Exercise instructions => Find every line in the records below that contains the word "target", and copy each such line.

Raw data =>
——————

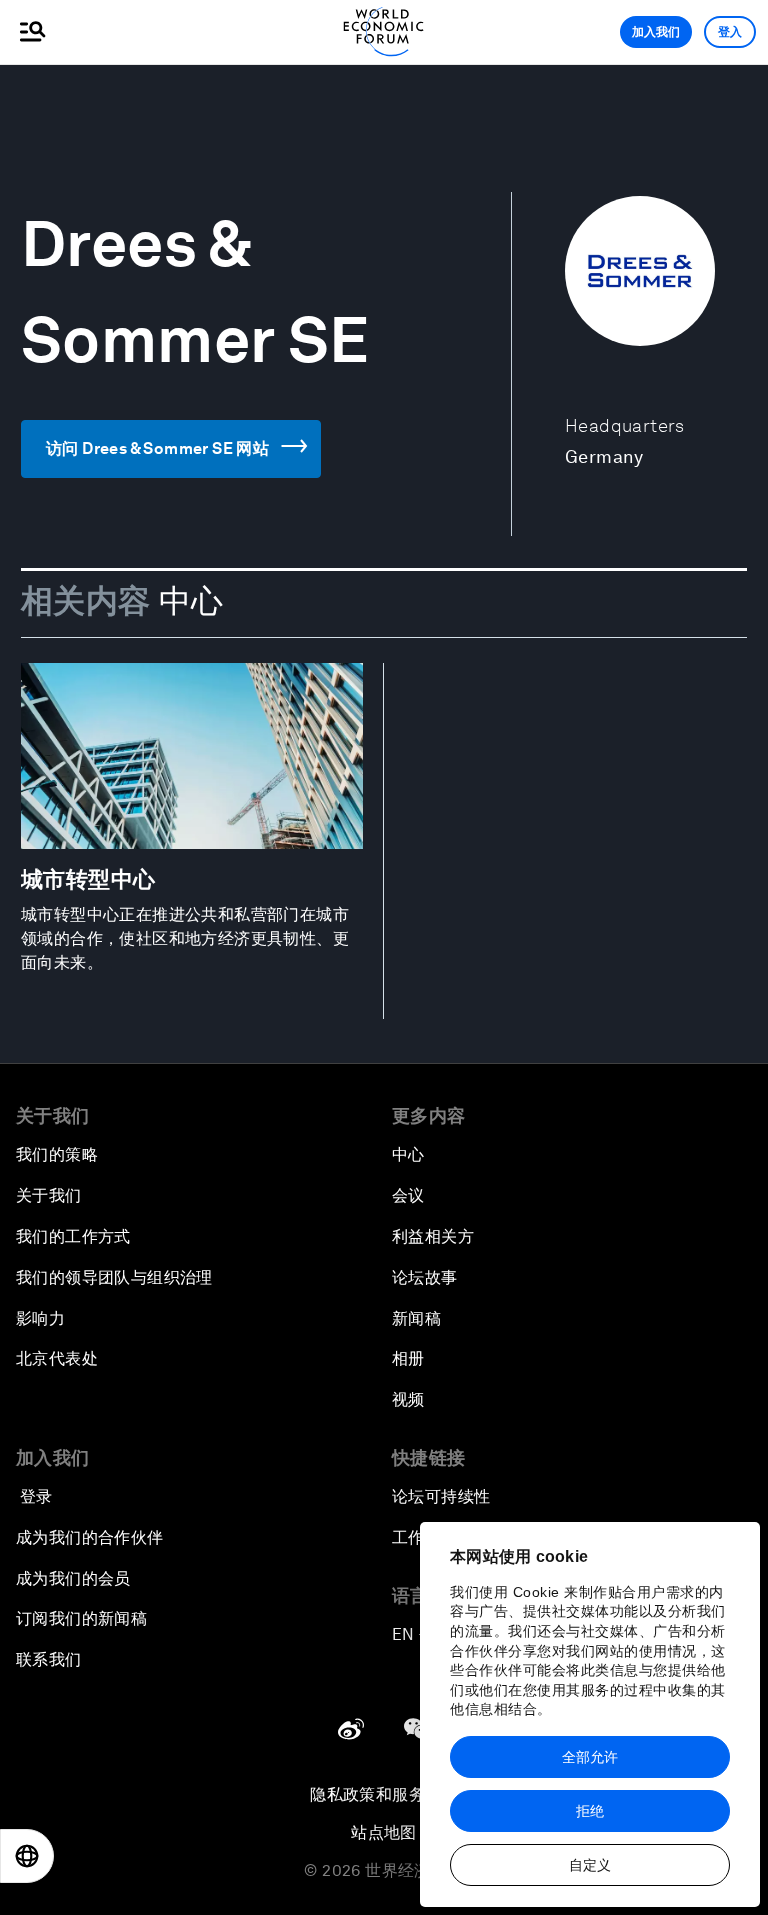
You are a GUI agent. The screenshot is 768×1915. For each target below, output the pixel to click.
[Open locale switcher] (27, 1856)
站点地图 (384, 1832)
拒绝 (590, 1811)
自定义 (590, 1865)
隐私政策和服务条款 (384, 1794)
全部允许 (590, 1757)
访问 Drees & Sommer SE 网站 (157, 448)
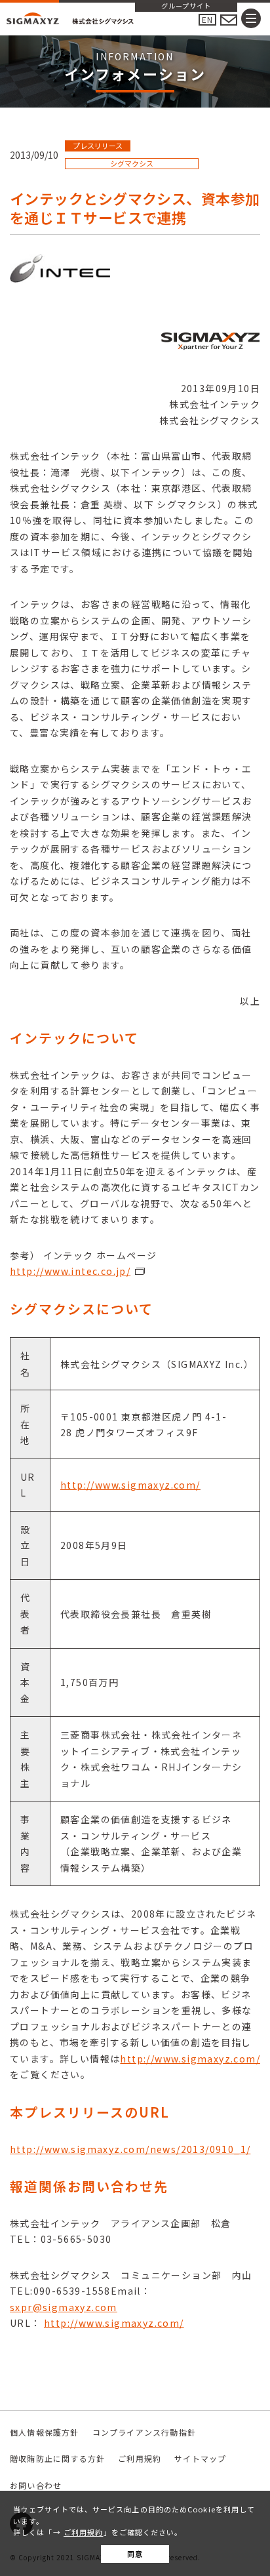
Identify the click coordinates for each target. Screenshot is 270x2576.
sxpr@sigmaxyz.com (63, 2307)
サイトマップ (200, 2458)
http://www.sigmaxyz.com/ (130, 1484)
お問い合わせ (36, 2485)
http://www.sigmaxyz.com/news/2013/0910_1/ (130, 2149)
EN (207, 19)
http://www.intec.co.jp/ (70, 1271)
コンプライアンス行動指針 (144, 2432)
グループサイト (186, 6)
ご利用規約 (84, 2532)
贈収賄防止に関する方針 (57, 2458)
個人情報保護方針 (44, 2432)
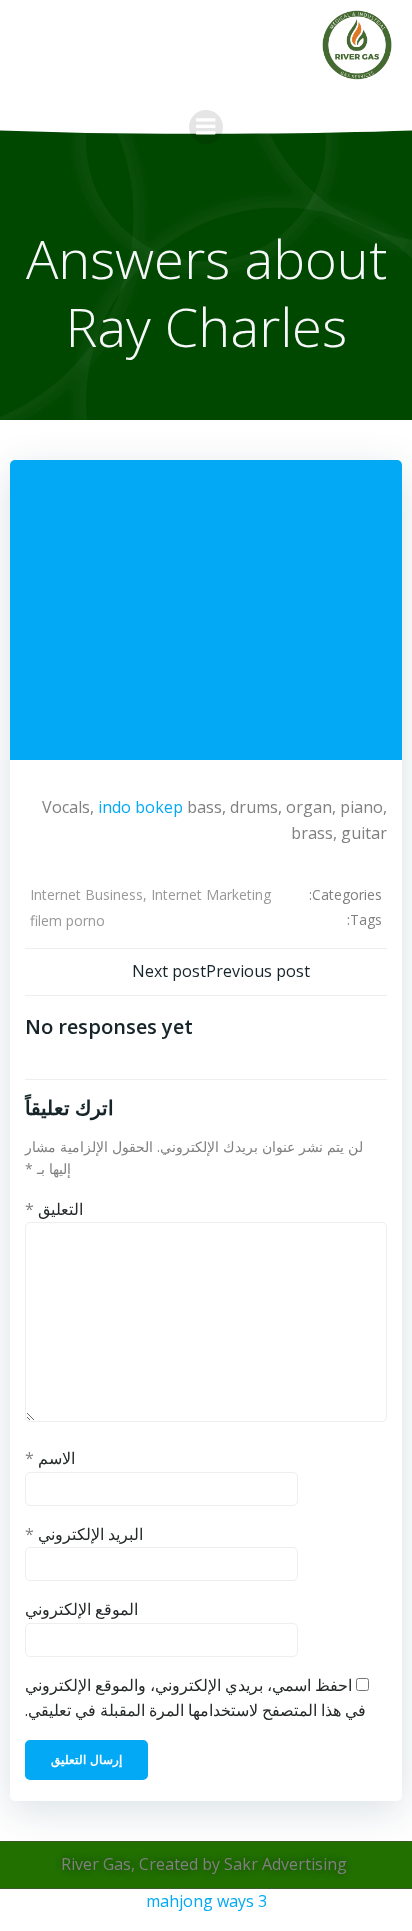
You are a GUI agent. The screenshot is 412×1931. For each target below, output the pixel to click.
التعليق (54, 1209)
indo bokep (140, 807)
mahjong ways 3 (206, 1901)
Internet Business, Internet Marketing (150, 894)
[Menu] (206, 127)
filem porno (67, 920)
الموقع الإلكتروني (81, 1609)
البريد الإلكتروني (84, 1534)
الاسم (50, 1458)
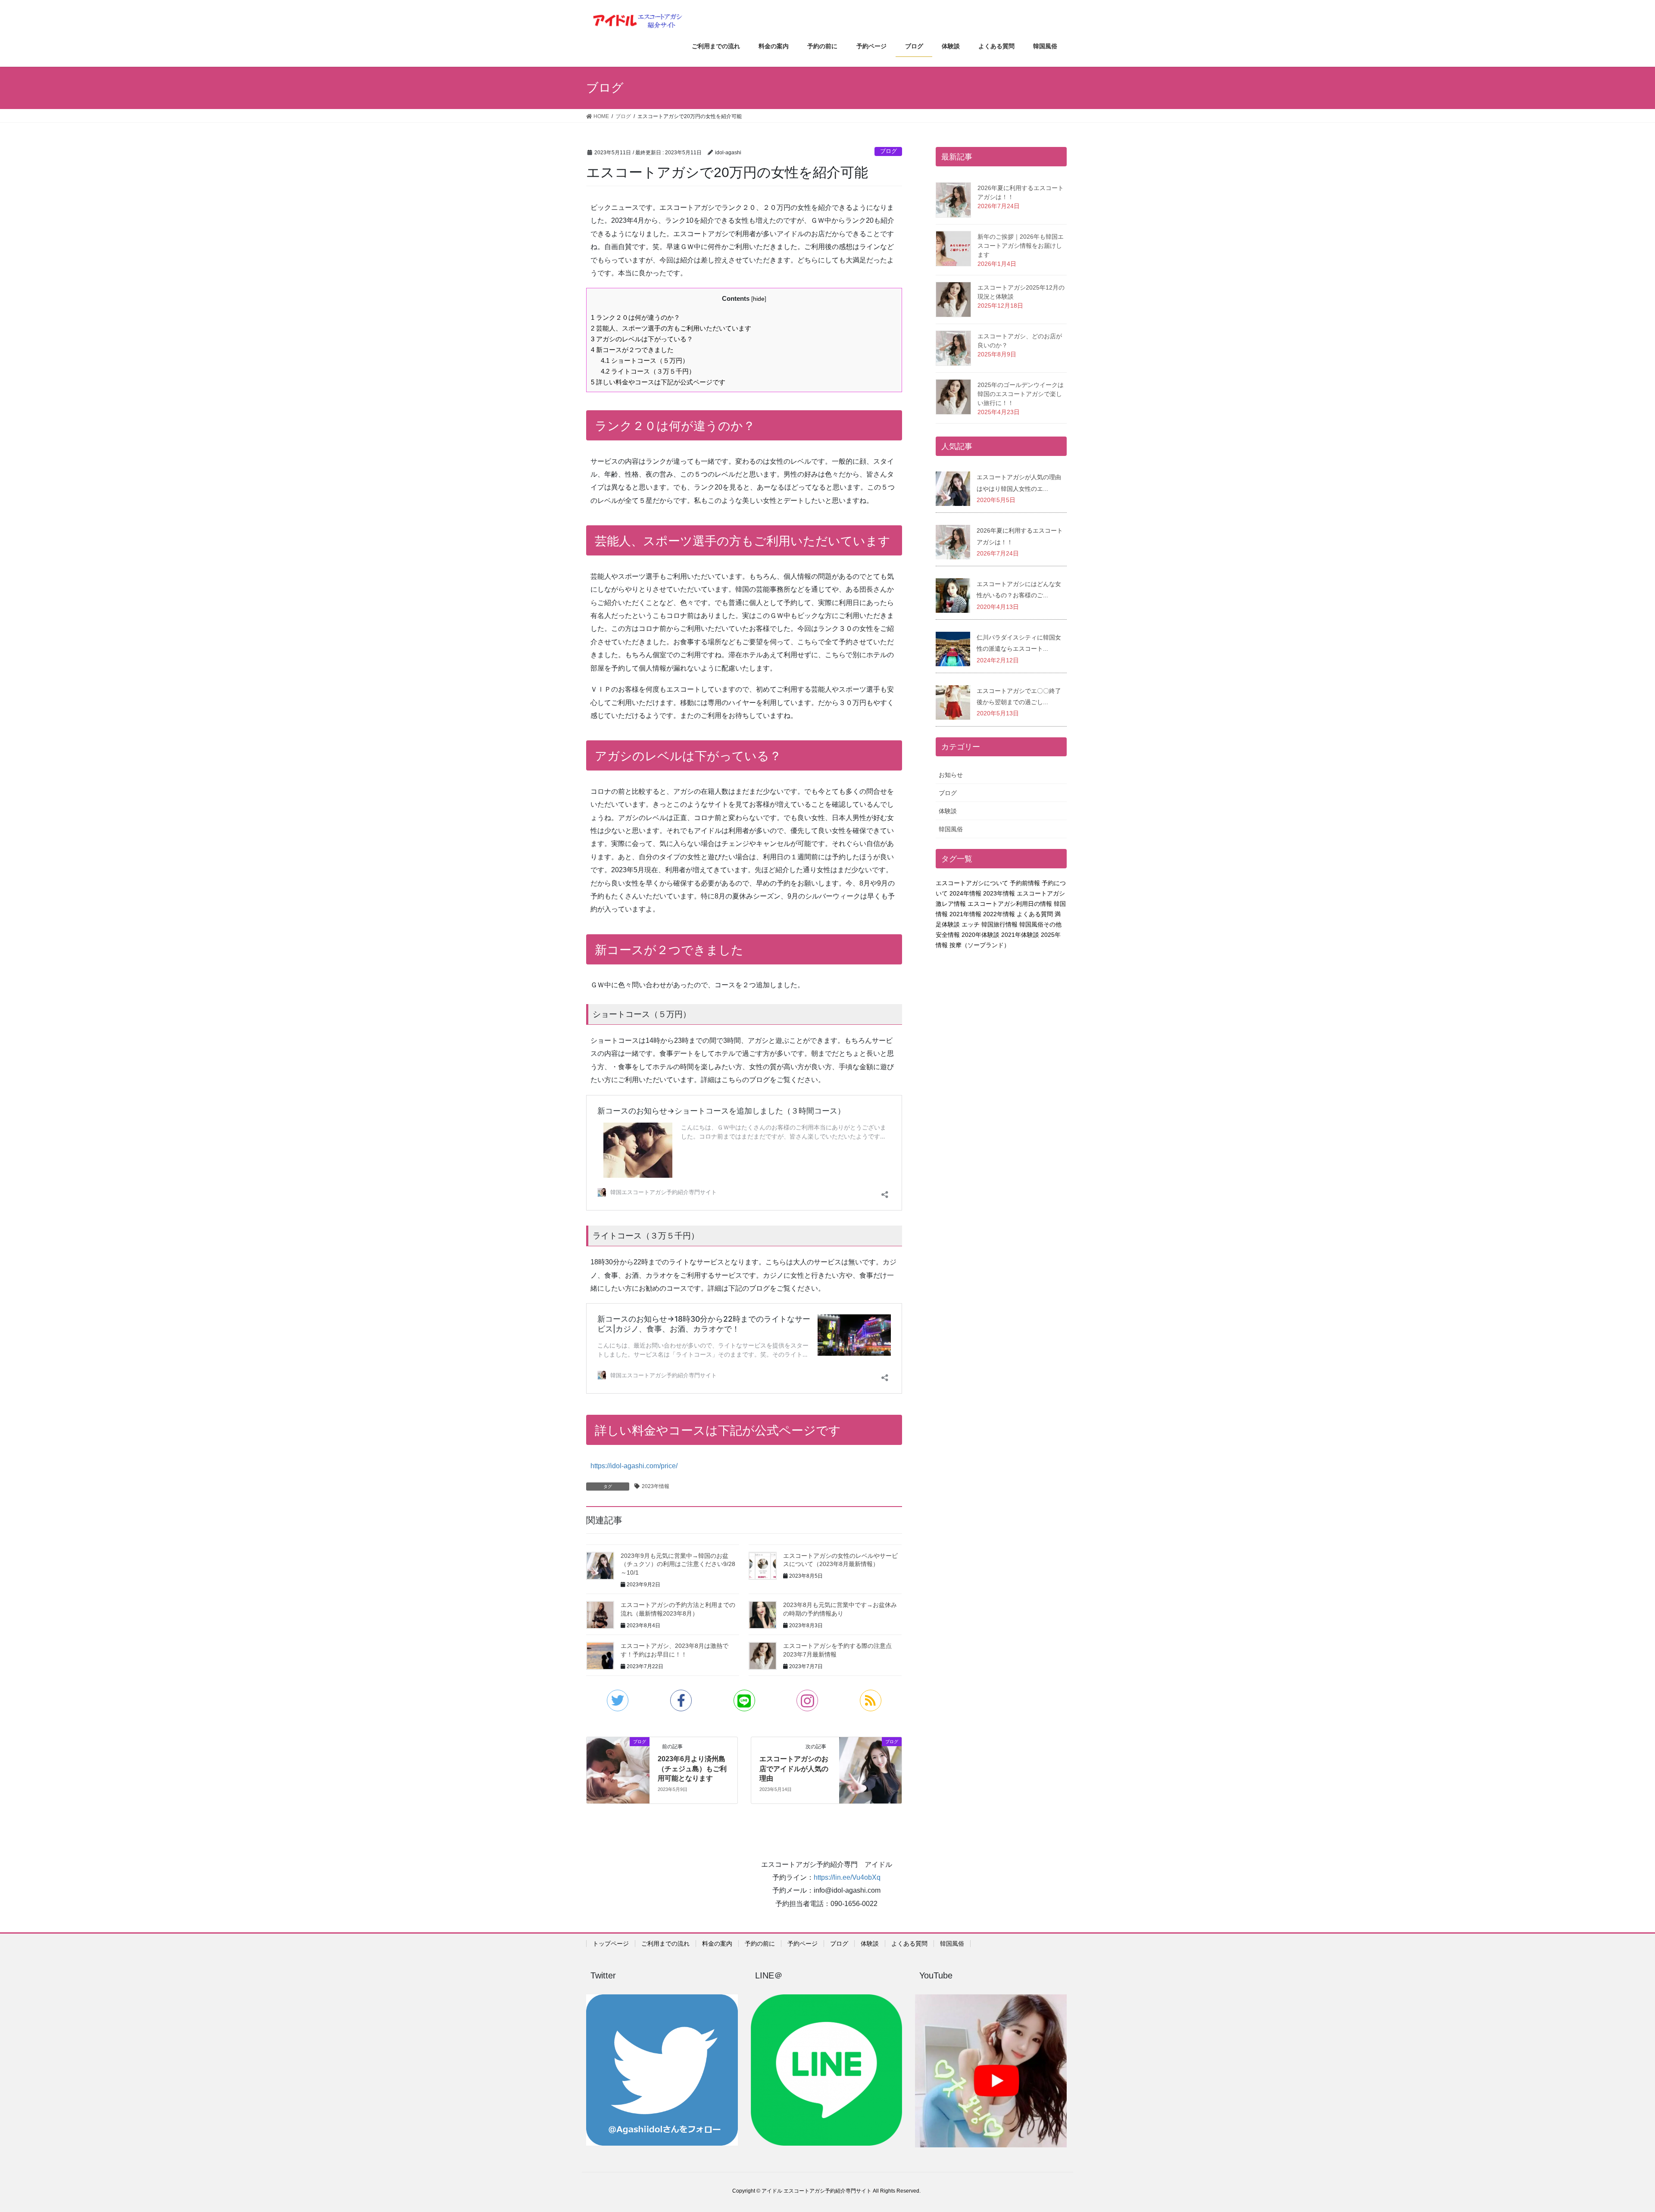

——————

Exercise solution =>
You are a GUI agent. The screenshot is 768×1915. For each target below, output the pixel to click.
Identify the click coordinates for each target. Screenshot is 270x2576.
You are a GUI agent. The screenshot is 412×1931. For each target below, output the pixel to click.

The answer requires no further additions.